*Exercise details:*
Collect each line of the records containing the string "Select".

┌─ Data supplied

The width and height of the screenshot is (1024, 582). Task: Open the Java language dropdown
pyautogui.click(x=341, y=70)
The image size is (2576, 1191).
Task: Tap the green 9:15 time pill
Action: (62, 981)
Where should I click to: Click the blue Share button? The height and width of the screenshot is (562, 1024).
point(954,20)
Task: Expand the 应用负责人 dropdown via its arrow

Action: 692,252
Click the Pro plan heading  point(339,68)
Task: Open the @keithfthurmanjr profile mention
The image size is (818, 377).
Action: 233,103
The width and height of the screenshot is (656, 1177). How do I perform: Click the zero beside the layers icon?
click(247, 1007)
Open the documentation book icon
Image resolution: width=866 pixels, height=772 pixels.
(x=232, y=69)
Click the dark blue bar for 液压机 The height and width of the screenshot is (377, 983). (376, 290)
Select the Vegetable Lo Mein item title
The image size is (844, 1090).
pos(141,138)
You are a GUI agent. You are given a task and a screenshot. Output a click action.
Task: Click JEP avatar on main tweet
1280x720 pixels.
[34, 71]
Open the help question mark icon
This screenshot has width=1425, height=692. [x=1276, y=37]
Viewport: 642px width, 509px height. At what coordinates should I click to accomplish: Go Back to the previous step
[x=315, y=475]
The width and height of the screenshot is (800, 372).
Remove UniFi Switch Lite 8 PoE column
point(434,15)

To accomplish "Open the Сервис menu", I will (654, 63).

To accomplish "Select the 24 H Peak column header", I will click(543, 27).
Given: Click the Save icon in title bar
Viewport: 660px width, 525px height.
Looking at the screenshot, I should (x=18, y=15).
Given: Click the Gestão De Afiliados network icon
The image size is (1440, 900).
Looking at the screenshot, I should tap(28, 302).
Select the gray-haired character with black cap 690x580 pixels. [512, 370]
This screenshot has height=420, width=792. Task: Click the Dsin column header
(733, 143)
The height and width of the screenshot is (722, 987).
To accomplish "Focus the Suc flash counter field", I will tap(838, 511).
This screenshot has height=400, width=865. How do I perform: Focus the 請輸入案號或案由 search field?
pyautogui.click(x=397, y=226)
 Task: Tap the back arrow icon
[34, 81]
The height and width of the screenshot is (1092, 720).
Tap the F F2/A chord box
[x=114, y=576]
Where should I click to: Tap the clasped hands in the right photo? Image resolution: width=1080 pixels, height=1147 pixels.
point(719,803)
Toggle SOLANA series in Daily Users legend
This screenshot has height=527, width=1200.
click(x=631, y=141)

└─

*Result of this exercise:*
Select the Vegetable Lo Mein item title
To accomplish "Select the 24 H Peak column header", I will click(543, 27).
Select the gray-haired character with black cap 690x580 pixels. [512, 370]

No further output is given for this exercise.